En trazos muy generales La verdad de Soraya M. es, por supuesto, una denuncia de un sistema cultural incomprensible en el que la mujer es bochornosamente considerada sólo un poco por encima de un semoviente. Es además el reflejo de una conspiración institucional contra una víctima inocente bajo el paraguas de un sedicente sistema jurídico esencialmente corrupto y legalmente injusto en su propia esencia. Como se trata de unos hechos reales, la película sobrecoge en su temática e impacta por el altísimo nivel de todos sus componentes: temática, fotografía, actores, música, tensión del relato, mantenimiento de la atención del espectador. Todo en la película es importante y no desentona detalle alguno. Shohren Aghdashloo (Zahra) literalmente se sale de la pantalla, así como Mozhan Marnò en el papel de Soraya, y en absoluto desentonan los actores que representan al marido corrupto, venal y mujeriego, al Ulema, al Caid o al pobre viudo padre de un hijo deficiente que resulta esencial como testigo de cargo. Todos brillan, como brillan los niños y demás personajes secundarios, incluido quien hace el papel del periodista Freidoune Sahebjam.

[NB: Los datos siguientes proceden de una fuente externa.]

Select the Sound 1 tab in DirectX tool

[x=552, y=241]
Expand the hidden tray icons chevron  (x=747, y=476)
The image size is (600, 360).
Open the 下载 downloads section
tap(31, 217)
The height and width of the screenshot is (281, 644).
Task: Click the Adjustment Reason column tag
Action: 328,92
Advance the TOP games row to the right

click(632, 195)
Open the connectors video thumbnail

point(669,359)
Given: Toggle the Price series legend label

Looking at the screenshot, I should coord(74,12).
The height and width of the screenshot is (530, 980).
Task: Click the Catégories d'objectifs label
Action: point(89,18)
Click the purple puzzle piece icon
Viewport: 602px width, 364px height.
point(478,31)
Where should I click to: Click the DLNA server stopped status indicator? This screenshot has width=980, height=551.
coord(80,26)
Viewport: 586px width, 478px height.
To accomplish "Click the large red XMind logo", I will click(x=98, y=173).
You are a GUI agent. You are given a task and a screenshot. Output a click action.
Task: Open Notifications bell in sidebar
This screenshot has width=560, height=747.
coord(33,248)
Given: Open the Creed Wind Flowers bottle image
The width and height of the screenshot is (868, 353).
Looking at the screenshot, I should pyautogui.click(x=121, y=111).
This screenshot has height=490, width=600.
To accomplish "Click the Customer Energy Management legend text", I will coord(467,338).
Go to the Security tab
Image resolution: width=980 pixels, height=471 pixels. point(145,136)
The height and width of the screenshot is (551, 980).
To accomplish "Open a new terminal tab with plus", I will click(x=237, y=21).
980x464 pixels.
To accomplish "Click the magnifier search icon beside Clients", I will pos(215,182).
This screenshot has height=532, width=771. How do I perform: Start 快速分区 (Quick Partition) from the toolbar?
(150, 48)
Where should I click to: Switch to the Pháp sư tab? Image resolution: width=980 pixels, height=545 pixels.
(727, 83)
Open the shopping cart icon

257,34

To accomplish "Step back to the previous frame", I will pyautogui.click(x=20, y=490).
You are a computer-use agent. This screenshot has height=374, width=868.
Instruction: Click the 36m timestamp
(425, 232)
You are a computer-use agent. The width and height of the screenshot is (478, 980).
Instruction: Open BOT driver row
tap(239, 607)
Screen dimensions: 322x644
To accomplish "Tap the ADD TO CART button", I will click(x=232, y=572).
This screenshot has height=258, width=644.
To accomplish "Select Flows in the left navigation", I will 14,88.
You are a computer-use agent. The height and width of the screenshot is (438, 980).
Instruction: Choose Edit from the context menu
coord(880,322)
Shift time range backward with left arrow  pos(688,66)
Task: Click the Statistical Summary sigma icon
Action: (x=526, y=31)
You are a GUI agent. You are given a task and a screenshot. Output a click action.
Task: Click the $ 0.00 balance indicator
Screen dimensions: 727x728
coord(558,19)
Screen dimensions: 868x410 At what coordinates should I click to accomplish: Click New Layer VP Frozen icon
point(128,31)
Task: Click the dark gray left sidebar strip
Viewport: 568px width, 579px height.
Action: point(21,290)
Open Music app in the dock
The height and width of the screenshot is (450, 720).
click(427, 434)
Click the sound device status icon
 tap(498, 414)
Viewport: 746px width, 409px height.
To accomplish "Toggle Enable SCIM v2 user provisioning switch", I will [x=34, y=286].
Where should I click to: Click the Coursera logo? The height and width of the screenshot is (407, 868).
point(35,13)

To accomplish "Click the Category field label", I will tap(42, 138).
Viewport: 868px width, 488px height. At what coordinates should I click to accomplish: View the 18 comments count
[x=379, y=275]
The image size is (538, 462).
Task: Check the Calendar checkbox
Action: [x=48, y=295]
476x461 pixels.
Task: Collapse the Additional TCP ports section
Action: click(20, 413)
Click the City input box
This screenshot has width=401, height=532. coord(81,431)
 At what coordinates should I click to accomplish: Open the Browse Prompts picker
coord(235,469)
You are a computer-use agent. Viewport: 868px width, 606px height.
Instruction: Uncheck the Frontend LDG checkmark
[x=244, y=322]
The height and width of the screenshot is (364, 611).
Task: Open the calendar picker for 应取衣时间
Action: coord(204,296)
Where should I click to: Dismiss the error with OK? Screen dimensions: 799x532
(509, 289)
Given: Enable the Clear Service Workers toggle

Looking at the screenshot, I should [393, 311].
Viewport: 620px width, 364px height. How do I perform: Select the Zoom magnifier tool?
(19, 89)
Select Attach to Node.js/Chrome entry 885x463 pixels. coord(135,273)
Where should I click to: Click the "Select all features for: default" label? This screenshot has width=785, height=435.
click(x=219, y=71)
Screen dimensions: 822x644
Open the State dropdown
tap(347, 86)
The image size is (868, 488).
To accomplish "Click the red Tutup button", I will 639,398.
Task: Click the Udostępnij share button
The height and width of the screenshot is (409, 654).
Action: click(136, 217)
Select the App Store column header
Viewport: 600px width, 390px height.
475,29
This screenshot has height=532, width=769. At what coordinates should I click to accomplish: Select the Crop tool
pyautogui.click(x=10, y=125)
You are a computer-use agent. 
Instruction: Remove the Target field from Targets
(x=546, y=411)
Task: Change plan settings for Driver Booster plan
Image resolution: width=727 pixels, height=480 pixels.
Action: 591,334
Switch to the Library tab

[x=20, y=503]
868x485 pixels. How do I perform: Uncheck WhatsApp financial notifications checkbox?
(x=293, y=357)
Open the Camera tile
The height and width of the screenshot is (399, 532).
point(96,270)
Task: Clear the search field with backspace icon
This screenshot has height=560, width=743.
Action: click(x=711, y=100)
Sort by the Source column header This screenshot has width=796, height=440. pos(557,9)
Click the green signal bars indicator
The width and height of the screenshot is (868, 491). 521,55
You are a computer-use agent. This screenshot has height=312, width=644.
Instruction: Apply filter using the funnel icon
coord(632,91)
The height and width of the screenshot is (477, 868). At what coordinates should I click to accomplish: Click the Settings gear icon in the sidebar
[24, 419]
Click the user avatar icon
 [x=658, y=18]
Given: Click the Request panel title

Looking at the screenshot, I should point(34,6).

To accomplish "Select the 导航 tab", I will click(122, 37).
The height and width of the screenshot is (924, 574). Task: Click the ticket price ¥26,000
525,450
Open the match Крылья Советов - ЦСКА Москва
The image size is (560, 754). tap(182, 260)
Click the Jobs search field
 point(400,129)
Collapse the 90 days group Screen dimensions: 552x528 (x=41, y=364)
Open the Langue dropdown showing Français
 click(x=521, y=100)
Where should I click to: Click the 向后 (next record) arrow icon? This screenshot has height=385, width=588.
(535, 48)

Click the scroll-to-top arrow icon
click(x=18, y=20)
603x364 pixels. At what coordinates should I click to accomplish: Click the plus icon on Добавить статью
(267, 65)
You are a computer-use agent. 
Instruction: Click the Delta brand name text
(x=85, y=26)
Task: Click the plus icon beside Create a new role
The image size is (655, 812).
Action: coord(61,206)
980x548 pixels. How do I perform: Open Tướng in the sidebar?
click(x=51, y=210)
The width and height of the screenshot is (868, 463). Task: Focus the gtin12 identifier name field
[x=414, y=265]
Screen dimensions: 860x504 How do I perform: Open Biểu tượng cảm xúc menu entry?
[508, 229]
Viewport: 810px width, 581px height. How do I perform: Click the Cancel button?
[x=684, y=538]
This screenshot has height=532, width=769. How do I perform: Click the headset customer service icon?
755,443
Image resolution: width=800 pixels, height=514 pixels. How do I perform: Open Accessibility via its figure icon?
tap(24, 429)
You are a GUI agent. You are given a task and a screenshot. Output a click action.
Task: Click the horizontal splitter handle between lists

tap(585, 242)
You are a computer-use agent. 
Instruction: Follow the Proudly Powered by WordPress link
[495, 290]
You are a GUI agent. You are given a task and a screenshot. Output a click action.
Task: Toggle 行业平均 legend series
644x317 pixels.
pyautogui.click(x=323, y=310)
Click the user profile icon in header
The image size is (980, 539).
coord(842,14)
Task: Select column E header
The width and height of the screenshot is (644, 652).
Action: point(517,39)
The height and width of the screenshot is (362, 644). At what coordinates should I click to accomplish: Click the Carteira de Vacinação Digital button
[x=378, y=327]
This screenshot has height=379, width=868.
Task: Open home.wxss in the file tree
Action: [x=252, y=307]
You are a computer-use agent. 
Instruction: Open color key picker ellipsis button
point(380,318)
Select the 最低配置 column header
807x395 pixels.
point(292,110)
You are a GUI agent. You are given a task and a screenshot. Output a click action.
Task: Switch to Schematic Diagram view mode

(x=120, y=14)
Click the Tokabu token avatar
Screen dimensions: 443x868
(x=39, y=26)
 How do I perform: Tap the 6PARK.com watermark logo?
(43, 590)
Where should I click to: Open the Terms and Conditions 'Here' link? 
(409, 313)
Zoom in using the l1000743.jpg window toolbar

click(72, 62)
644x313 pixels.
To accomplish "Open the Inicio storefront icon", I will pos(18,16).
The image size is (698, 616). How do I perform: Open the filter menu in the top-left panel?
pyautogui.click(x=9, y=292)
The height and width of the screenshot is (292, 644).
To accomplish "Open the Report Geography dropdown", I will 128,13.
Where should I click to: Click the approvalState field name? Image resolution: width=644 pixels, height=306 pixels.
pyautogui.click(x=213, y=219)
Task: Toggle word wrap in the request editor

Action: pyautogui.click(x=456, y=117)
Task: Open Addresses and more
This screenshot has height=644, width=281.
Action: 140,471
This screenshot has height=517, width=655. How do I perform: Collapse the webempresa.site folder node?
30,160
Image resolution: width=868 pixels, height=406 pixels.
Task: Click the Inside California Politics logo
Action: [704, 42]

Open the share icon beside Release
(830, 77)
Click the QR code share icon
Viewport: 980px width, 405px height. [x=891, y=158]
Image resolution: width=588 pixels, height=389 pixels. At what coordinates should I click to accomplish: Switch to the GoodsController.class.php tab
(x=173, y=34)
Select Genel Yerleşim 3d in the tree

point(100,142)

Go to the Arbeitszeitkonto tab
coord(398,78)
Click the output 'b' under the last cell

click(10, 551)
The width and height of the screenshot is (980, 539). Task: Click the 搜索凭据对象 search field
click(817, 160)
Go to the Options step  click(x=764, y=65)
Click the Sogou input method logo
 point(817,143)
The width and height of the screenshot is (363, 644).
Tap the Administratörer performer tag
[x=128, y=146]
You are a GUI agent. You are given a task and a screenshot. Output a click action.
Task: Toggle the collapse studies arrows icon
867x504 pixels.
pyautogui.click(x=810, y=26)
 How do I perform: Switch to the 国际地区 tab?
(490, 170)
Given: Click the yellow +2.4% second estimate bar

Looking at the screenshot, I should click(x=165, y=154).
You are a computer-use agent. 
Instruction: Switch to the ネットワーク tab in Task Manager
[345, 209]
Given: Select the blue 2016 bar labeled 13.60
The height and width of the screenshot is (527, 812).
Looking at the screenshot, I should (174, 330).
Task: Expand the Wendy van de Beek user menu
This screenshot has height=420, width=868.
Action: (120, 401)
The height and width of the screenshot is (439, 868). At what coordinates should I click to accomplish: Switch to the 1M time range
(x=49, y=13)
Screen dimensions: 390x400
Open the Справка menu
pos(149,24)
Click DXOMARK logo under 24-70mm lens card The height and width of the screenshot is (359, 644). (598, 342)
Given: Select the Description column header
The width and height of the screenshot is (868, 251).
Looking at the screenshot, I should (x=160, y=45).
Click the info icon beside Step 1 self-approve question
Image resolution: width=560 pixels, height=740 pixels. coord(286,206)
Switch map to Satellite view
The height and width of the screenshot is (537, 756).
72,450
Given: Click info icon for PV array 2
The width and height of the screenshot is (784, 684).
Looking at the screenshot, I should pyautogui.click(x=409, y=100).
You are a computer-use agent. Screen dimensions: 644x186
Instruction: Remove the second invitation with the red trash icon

Ni siquiera la dureza explícita de la lapidación desentona: resulta necesaria como también lo es la irrupción de la troupe de cómicos en la fiesta subsiguiente.

El viejo Dacio Gil verdaderamente se estremeció con esta película. Si no fuera plasmación fidedigna de lo historicamente acontecido se podría decir que es una metáfora general de la violencia institucional teñida de corrupción bajo una simple apariencia de sistema de garantías. Toca Irán porque fue allí donde acontecieron los hechos, pero mutatis mutandis sería aplicable a cualquier país o “civilización” pretendidamente desarrollada. Inevitablemente está presente el caso de Sakineh Mohamadi Ashtiani y la terminación de los amores irregulares a pedradas, pero las reflexiones que la película suscita no concluyen ahí.
El tema del adulterio en el Islam y más en concreto en Irán –pero no sólo en el Islam; y no sólo el adulterio- y los simulacros en los que se ve involucrado todo un pueblo recuerdan los juicios-espectáculo de los totalitarismos pasados, presentes y rabiosamente actuales. Uno sale conmocionado de la sala de proyección pero con sus convicciones mucho más arraigadas que antes. Parece impensable e inverosímil que un padre y unos hijos arrastrados por todo un sistema social puedan inferir un daño tan cruel y gratuito a su propia hija y madre, por ende absolutamente inocente. El Poder y el dinero desgraciadamente lo pueden todo y cada vez con más frecuencia: una corrupción también explícita en esta magnífica película.

La cartelera no presenta muchas posibilidades para reflexionar y para poder sacudir nuestra acomodada conciencia. La verdad de Soraya M. es una magnífica ocasión que no debería desaprovecharse. Incluso la idea de los pretendidos choque o alianza de civilizaciones saltará por los aires de la conciencia del espectador. Sin demora ya, deberíamos alejarnos de esas alimañas con rostro humano en los que nos estamos convirtiendo bien por acción, bien por omisión. O acaso que nunca hemos dejado de ser. Para descrédito del llamado proceso civilizatorio y sus sedicentes sistemas de garantías jurídicas, mera liturgia cada vez más hueca.